NY AG’s Expert Witnesses Employ Flawed Methodology and Are Scientifically Unreliable

This month, ExxonMobil filed two court memos regarding the New York attorney general’s (NY AG) expert witnesses in the trial for the lawsuit alleging ExxonMobil misled investors. Based on glaring flaws in the witnesses’ reasoning and methodologies, ExxonMobil sought to exclude their testimonies or have the court otherwise resolve major issues in the witnesses’ assertations. Even though New York Supreme Court Justice Barry Ostrager, who is overseeing the trial, denied ExxonMobil’s motion to exclude the witness’ testimonies, the serious inadequacies in the witnesses’ qualifications and arguments underscore the deep-seated weaknesses of the NY AG’s case.
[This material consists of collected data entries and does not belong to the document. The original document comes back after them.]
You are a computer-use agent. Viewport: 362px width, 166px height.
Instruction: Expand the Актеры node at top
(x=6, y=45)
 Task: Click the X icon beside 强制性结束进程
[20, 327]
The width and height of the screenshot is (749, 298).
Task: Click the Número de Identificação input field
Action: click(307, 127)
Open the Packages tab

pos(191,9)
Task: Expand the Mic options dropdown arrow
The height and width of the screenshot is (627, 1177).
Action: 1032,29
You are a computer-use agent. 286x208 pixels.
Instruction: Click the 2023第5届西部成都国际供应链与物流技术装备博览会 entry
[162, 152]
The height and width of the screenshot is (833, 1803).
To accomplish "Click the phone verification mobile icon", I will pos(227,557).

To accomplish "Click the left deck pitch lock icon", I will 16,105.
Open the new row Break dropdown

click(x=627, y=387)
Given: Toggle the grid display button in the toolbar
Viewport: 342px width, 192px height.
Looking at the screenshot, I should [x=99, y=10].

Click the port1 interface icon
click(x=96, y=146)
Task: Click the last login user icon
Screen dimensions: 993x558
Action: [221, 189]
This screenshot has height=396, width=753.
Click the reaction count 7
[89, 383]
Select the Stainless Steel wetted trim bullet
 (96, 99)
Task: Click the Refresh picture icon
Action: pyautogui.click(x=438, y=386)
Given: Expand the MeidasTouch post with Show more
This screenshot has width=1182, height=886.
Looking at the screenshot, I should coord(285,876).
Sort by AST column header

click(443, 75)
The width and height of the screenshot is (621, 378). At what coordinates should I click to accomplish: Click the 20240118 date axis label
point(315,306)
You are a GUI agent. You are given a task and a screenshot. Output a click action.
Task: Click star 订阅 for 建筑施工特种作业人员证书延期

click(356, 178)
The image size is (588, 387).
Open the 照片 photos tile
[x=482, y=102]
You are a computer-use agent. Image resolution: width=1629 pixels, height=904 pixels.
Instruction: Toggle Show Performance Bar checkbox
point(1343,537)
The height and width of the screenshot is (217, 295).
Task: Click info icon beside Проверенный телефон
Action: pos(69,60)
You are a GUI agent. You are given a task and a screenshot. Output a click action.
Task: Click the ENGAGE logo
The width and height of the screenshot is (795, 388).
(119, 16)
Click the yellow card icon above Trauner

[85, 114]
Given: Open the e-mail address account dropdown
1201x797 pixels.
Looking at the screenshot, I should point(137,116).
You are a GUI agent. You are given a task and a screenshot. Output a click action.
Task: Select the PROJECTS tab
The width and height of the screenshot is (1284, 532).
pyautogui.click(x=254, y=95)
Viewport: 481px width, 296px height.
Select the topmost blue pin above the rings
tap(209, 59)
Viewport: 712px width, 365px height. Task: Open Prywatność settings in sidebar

The NY AG’s expert witnesses Eli Bartov, an accounting professor at New York University, and Peter Boukouzis, an Assistant Professor at University of Saint Katherine, were tasked with clarifying issues in ExxonMobil’s argument that require specialized professional or technical knowledge, in an effort to help advance the NY AG’s case. At least, that is what expert witnesses are supposed to do. But Bartov’s testimony is unreliable, lacks proper foundation, and is riddled with gaps in conclusions and methodologies. Similarly, Boukouzis also lacks reliable methodology, and on top of that, the professor has no relevant experience or background to serve as an expert witness.